What are Independent women voters in key battleground states thinking? Our WOMEN VOTE! Research will tell you
By Alison McQuade on
July 11, 2012
Last month, we introduced our first findings of our 2012 WOMEN VOTE! Research, where we learned that women do not believe Washington is working for families like theirs. And now, we‘re back with more research that we think you’ll find fascinating.
This is a survey of 950 likely independent female voters in 13 of EMILY’s List battleground states: Arizona, Nevada, New Mexico, Connecticut, Massachusetts, Wisconsin, Minnesota, Iowa, Missouri, Ohio, Michigan, Pennsylvania, and Florida.
Throughout this whole election cycle, we’ve heard a lot about how much women’s votes will matter. And it’s true. In 2008, women were 53% of all voters. And since women don’t vote as one predictable entity, it’s important for candidates to connect with them on as many levels as they can.
So what did we learn? A lot, actually. Among this sample of women:
- Obama holds an 8-point lead, garnering 48% of the vote to Mitt Romney’s 40%
- Democrats have a 7-point lead in a generic trial race for Congress
- Congressional Democrats get significantly more credit than the GOP on economic issues, such as holding millionaires and billionaires accountable for paying their fair share and for working to build an economy that works for the middle class.
- 71% of these women stated that the GOP attempt to block the Lilly Ledbetter Fair Pay Restoration Act is a convincing reason not to vote Republican
- 69% of these women find the Ryan Budget’s cuts to Medicaid, Medicare, housing, and education as a convincing reason to not vote for Republicans.
- Retirement security, including Medicare, and the need for affordable health care top the list of these women’s of concerns. And young women! They cite retirement security in surprisingly high numbers.
- Democratic candidates are described as more likely to protect a women’s right to make her own health care choices free from government intrusion—including birth control.
Moreover, there is a double-digit advantage for Democrats on understanding how hard it is for struggling families to makes ends meet, lowering health care costs and building an economy that works for the middle class. While Republicans, by double-digit margins, are seen as supporting “politics that only benefit the rich and big corporations,” being “too willing to cut Social Security and Medicare benefits,” and being “out of touch.”
What does all this research jargon mean? Women are very concerned about policies that affect jobs, finances, retirement, health care, education. And they’re seeing Democrats (and especially women candidates!) as the elected officials who will fight for policies that support them and their families.
More specifically, these women said they’re looking for a different kind of candidate. They’re interested electing folks who give back to the community: veterans (Tammy Duckworth! Tulsi Gabbard!), police chiefs (Val Demings!), social workers (Kyrsten Sinema!), nurses (Lois Capps!), and mothers (Kirsten Gillibrand, Annie Kuster! Elizabeth Warren!)

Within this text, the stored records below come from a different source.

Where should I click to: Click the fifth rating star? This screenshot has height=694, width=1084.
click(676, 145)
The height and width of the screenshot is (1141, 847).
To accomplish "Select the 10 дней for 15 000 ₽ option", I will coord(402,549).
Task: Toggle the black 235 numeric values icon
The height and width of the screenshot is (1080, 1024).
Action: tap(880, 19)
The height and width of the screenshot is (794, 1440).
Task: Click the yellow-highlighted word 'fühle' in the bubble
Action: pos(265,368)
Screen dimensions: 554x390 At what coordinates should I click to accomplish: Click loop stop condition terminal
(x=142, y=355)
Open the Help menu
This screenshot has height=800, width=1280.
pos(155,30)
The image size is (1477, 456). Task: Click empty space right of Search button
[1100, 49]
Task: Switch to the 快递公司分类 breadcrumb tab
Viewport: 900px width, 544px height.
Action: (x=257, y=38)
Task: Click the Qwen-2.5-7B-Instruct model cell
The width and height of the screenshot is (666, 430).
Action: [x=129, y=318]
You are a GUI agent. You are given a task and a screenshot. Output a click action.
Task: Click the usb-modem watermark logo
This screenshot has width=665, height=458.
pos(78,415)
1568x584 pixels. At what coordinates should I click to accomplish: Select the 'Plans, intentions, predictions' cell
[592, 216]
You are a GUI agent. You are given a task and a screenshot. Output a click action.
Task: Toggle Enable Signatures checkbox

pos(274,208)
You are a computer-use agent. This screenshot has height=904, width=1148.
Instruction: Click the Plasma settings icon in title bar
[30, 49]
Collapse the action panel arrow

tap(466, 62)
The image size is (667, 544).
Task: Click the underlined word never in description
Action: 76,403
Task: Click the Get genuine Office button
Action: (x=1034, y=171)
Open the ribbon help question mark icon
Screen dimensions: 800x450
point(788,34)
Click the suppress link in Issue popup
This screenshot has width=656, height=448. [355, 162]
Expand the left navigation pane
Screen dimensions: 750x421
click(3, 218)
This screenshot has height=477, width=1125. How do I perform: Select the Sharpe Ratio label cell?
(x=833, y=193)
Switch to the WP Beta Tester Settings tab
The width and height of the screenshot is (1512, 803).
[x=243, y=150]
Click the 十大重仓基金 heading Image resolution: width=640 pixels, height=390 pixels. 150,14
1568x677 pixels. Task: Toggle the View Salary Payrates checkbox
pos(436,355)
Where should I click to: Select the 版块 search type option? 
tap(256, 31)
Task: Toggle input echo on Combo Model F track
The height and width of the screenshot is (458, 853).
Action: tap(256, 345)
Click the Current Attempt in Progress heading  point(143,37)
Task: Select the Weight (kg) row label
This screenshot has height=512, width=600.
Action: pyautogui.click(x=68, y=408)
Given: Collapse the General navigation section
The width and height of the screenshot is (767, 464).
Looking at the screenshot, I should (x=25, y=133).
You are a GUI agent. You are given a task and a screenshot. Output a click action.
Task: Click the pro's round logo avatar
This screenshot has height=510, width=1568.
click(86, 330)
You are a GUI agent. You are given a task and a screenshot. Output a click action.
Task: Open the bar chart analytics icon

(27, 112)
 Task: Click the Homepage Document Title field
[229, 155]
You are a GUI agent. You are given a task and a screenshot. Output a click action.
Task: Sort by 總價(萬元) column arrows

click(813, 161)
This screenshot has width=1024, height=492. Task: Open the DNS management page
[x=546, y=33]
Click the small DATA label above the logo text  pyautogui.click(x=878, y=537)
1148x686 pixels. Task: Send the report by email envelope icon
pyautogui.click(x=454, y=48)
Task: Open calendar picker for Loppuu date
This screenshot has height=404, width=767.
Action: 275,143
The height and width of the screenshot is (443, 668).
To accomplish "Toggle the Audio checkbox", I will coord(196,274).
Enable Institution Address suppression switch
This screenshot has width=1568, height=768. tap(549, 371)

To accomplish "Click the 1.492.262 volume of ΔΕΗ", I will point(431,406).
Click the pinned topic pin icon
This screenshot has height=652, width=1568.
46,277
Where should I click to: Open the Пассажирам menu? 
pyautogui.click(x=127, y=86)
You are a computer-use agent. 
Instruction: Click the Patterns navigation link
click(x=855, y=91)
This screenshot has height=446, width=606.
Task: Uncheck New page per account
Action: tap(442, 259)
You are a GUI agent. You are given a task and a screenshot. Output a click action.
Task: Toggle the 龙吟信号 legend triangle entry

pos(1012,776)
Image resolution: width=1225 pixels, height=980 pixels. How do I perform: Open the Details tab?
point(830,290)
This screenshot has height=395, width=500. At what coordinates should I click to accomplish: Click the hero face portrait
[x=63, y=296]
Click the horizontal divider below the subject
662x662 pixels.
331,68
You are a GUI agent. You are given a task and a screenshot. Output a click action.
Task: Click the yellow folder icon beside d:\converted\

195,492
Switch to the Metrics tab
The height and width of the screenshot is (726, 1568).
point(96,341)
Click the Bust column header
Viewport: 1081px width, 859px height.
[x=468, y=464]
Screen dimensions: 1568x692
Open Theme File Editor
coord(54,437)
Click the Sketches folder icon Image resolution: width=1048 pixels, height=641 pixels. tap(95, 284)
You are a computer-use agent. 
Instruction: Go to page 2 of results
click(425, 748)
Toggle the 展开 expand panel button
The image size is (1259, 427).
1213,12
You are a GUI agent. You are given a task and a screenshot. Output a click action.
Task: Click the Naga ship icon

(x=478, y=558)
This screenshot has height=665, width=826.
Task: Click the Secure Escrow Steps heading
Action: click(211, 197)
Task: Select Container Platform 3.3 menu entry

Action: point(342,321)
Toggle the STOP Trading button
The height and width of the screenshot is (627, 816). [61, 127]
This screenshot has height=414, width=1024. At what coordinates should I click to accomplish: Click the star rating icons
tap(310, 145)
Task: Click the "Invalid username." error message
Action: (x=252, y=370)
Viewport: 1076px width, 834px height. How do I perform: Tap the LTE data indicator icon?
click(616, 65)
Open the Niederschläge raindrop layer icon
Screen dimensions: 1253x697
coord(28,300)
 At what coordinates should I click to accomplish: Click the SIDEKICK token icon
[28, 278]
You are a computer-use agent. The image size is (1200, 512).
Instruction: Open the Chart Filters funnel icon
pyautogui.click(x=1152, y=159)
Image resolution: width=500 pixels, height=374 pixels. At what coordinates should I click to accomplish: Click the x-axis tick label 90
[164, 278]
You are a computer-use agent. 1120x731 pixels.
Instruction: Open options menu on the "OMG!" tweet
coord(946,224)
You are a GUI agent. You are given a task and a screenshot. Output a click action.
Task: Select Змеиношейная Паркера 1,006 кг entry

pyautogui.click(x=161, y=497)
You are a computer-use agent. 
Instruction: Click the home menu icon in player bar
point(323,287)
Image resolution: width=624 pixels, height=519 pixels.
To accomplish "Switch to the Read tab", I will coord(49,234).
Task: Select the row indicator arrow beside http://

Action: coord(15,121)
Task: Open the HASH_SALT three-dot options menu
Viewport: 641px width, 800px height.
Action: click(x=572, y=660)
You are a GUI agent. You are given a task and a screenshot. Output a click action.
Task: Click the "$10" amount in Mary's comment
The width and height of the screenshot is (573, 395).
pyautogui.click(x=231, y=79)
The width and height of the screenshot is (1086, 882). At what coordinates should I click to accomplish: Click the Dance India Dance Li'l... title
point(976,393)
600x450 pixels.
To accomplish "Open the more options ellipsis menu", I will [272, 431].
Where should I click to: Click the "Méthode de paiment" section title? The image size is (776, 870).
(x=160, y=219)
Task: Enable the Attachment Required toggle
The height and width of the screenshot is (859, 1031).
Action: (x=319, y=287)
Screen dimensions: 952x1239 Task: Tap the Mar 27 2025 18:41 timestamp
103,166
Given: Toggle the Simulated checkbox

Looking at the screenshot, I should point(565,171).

“In these tough economic times, independent women voters want candidates who will focus on putting them back to work, support equal pay, and protect vital programs like Medicare and Social Security,” said Stephanie Schriock, President of EMILY’s List. “The Propro-choice, Democratic women who EMILY’s List supports are exactly the kinds of candidates these voters are looking for – veterans, police chiefs, mothers, and community leaders who will fight for middle class families instead of creating partisan gridlock.”
There is increasing evidence (Paul Ryan’s Budget, Blunt Amendment, the War on Women, tax cuts for billionaires, opposition to the Lilly Ledbetter Fair Pay Act, opposition to Affordable Care Act and so on and so on) that Republicans’ priorities are completely unaligned with those of this key female demographic.
This is a savvy group of women. They’re paying attention, and they’re looking out for their families. That’s why it’s so important for EMILY’s List to be able to reach them with messages that resonate with them and ensure they make it to the voting booth in November. Their votes will make a difference – possibly the difference.